Il gasdotto pugliese si può fare: è il parere dei tecnici del ministero dell'Ambiente che dà sostanzialmente il via libera allo sbarco della pipeline che porterà il gas dell'Azerbaijan. Il ministro Sergio Costa si accontenta di un freddo comunicato per avvertire che le valutazioni di impatto ambientale effettuate dal governo Renzi non hanno profili di illegittimità; quindi le ha trasmesse al premier Giuseppe Conte. Che è stato costretto a dare il via libera del governo. «È il momento di fare scelte e metterci la faccia», dice il capo del Governo rivolgendosi ai sindaci pugliesi. Immediata la replica dell'opposizione, con la capogruppo Pd in commissione attività produttive Teresa Maggiore che twitta: «No presidente Conte su Tap non ci avete messo la faccia. Quella l'abbiamo messa noi perché credevamo allora e crediamo oggi nella strategicità dell'opera. Voi la faccia l'avete persa dopo aver saccheggiato voti con le vostre bugie e false promesse. Siete dei bugiardi seriali».

Ma Conte va avanti: «La Tap si deve fare, non ci sono illegittimità. Abbiamo fatto di tutto ma non si può più intervenire sul progetto pianificato dai governi precedenti». Insomma, dopo l'analisi costi-benefici, dopo il dialogo col territorio, dopo l'esame di tutti i documenti presentati dalle autorità locali il risultato è lo stesso: i contratti ci sono e si prosegue. Per Conte non c'è via d'uscita: «Interrompere la realizzazione dell'opera comporterebbe costi insostenibili, decine di miliardi di euro. In ballo ci sono numeri che si avvicinano a quelli di una manovra economica».

Ma proprio sulle penali il Movimento No Tap non ci sta e lancia una manifestazione contro il riavvio dei lavori per domani alle 10 davanti alla torre di San Foca «proprio quella davanti alla quale decine di attivisti a 5 Stelle si sono stracciati le vesti», dice in un videomessaggio il portavoce Gianluca Maggiore, che aggiunge: «In questi mesi si è ciarlato di costi e benefici, di fantomatiche penali ma nessuno ha tirato fuori i documenti.

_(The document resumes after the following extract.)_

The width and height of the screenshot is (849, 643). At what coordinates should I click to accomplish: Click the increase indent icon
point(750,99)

A questo punto, chiediamo alla ministra Barbara Lezzi, visto che ha detto di poterlo fare, di portarci le documentazioni che attestano queste penali, gli host government agreement, che dovrebbero essere pubblici ma che non lo sono neppure con il suo governo. Sarebbe il caso di sapere chi ha firmato queste penali, ammesso e non concesso che ci siano. E sarebbe il caso che questa documentazione non resti nel chiuso delle stanze delle riunioni private di palazzo Chigi. Noi ci attendiamo che ci sia uno scatto di orgoglio dei rappresentanti più alti del Movimento 5 stelle che sono al governo, per l'appunto la ministro Lezzi. Altrimenti dignitose dimissioni».

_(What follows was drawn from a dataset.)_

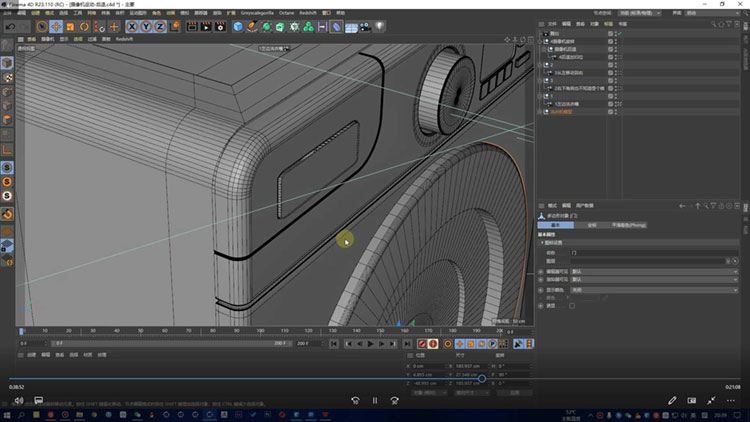Click the light bulb icon in toolbar
This screenshot has width=750, height=422.
(x=380, y=26)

Una via d'uscita sembra però esserci ancora: nel suo comunicato al premier Conte il ministro dell'Ambiente Costa scrive che il Via, la Valutazione d'impatto ambientale, è stata rilasciata sul progetto definitivo, ma sugli eventuali e probabili adattamenti alla fase esecutiva le prescrizioni possono essere aggiornate se emergono nuove situazioni.